-- WORK REQUEST --
Would you retype every line below without changing anything?

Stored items
·····

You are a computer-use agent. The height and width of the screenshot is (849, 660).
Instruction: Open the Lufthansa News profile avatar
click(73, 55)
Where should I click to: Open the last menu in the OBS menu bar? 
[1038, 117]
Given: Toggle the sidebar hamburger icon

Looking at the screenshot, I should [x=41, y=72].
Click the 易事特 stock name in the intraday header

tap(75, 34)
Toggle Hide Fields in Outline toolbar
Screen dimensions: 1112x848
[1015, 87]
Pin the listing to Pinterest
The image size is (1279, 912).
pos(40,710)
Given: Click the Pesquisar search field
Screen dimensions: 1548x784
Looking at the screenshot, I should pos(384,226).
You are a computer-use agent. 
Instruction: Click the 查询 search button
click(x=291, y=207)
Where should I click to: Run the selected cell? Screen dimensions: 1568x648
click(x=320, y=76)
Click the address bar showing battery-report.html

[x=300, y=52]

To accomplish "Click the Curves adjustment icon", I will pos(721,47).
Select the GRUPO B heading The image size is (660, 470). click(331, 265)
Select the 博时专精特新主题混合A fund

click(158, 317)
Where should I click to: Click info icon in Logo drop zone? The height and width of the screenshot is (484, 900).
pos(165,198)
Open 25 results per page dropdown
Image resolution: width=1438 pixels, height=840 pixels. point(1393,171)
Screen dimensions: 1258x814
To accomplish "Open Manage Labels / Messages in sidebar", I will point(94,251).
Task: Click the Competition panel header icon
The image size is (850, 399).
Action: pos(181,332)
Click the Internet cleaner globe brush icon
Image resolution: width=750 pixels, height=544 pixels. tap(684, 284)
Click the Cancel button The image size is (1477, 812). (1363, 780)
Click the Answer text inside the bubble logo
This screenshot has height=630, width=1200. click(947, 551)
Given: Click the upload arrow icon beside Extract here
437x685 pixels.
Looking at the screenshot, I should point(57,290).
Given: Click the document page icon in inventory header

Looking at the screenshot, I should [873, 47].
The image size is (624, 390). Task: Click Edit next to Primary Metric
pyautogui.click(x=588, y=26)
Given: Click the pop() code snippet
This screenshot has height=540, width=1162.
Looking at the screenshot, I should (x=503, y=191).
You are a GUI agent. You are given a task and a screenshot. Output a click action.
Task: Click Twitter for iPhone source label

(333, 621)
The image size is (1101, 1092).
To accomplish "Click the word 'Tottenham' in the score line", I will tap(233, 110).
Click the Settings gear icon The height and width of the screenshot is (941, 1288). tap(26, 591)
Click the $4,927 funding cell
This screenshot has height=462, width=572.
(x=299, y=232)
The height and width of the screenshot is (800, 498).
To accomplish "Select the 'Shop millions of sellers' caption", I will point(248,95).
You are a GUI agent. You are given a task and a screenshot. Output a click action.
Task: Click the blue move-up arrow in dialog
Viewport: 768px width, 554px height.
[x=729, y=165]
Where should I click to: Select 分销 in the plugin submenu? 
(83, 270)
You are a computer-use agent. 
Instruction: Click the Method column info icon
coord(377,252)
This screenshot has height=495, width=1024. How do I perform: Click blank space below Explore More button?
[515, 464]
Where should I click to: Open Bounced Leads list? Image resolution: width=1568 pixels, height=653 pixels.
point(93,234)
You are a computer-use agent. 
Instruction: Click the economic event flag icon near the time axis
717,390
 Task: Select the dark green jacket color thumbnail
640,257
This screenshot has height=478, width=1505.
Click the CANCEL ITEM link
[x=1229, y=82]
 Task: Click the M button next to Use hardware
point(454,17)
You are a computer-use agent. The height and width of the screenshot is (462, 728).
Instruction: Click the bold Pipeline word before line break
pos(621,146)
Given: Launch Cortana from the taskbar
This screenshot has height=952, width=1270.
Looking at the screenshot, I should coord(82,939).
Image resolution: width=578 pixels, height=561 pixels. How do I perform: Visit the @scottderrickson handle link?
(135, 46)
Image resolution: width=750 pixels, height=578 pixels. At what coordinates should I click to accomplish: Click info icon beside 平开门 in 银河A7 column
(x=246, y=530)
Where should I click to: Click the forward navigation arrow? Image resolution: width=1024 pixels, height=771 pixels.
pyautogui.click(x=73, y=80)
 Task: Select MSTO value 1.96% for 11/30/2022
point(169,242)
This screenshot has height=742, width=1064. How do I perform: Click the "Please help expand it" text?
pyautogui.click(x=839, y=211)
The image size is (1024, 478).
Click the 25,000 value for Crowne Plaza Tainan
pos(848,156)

·····

-- TASK SOLUTION --
You are a computer-use agent. The height and width of the screenshot is (849, 660).
Instruction: Open the Lufthansa News profile avatar
click(73, 55)
Where should I click to: Open the last menu in the OBS menu bar? 
[1038, 117]
Given: Toggle the sidebar hamburger icon

Looking at the screenshot, I should [x=41, y=72].
Click the 易事特 stock name in the intraday header

tap(75, 34)
Toggle Hide Fields in Outline toolbar
Screen dimensions: 1112x848
[1015, 87]
Pin the listing to Pinterest
The image size is (1279, 912).
pos(40,710)
Given: Click the Pesquisar search field
Screen dimensions: 1548x784
Looking at the screenshot, I should pos(384,226).
You are a computer-use agent. 
Instruction: Click the 查询 search button
click(x=291, y=207)
Where should I click to: Run the selected cell? Screen dimensions: 1568x648
click(x=320, y=76)
Click the address bar showing battery-report.html

[x=300, y=52]

To accomplish "Click the Curves adjustment icon", I will pos(721,47).
Select the GRUPO B heading The image size is (660, 470). click(331, 265)
Select the 博时专精特新主题混合A fund

click(158, 317)
Where should I click to: Click info icon in Logo drop zone? The height and width of the screenshot is (484, 900).
pos(165,198)
Open 25 results per page dropdown
Image resolution: width=1438 pixels, height=840 pixels. point(1393,171)
Screen dimensions: 1258x814
To accomplish "Open Manage Labels / Messages in sidebar", I will point(94,251).
Task: Click the Competition panel header icon
The image size is (850, 399).
Action: pos(181,332)
Click the Internet cleaner globe brush icon
Image resolution: width=750 pixels, height=544 pixels. tap(684, 284)
Click the Cancel button The image size is (1477, 812). (1363, 780)
Click the Answer text inside the bubble logo
This screenshot has height=630, width=1200. click(947, 551)
Given: Click the upload arrow icon beside Extract here
437x685 pixels.
Looking at the screenshot, I should point(57,290).
Given: Click the document page icon in inventory header

Looking at the screenshot, I should [873, 47].
The image size is (624, 390). Task: Click Edit next to Primary Metric
pyautogui.click(x=588, y=26)
Given: Click the pop() code snippet
This screenshot has height=540, width=1162.
Looking at the screenshot, I should (x=503, y=191).
You are a GUI agent. You are given a task and a screenshot. Output a click action.
Task: Click Twitter for iPhone source label

(333, 621)
The image size is (1101, 1092).
To accomplish "Click the word 'Tottenham' in the score line", I will tap(233, 110).
Click the Settings gear icon The height and width of the screenshot is (941, 1288). tap(26, 591)
Click the $4,927 funding cell
This screenshot has height=462, width=572.
(x=299, y=232)
The height and width of the screenshot is (800, 498).
To accomplish "Select the 'Shop millions of sellers' caption", I will point(248,95).
You are a GUI agent. You are given a task and a screenshot. Output a click action.
Task: Click the blue move-up arrow in dialog
Viewport: 768px width, 554px height.
[x=729, y=165]
Where should I click to: Select 分销 in the plugin submenu? 
(83, 270)
You are a computer-use agent. 
Instruction: Click the Method column info icon
coord(377,252)
This screenshot has height=495, width=1024. How do I perform: Click blank space below Explore More button?
[515, 464]
Where should I click to: Open Bounced Leads list? Image resolution: width=1568 pixels, height=653 pixels.
point(93,234)
You are a computer-use agent. 
Instruction: Click the economic event flag icon near the time axis
717,390
 Task: Select the dark green jacket color thumbnail
640,257
This screenshot has height=478, width=1505.
Click the CANCEL ITEM link
[x=1229, y=82]
 Task: Click the M button next to Use hardware
point(454,17)
You are a computer-use agent. The height and width of the screenshot is (462, 728).
Instruction: Click the bold Pipeline word before line break
pos(621,146)
Given: Launch Cortana from the taskbar
This screenshot has height=952, width=1270.
Looking at the screenshot, I should coord(82,939).
Image resolution: width=578 pixels, height=561 pixels. How do I perform: Visit the @scottderrickson handle link?
(135, 46)
Image resolution: width=750 pixels, height=578 pixels. At what coordinates should I click to accomplish: Click info icon beside 平开门 in 银河A7 column
(x=246, y=530)
Where should I click to: Click the forward navigation arrow? Image resolution: width=1024 pixels, height=771 pixels.
pyautogui.click(x=73, y=80)
 Task: Select MSTO value 1.96% for 11/30/2022
point(169,242)
This screenshot has height=742, width=1064. How do I perform: Click the "Please help expand it" text?
pyautogui.click(x=839, y=211)
The image size is (1024, 478).
Click the 25,000 value for Crowne Plaza Tainan
pos(848,156)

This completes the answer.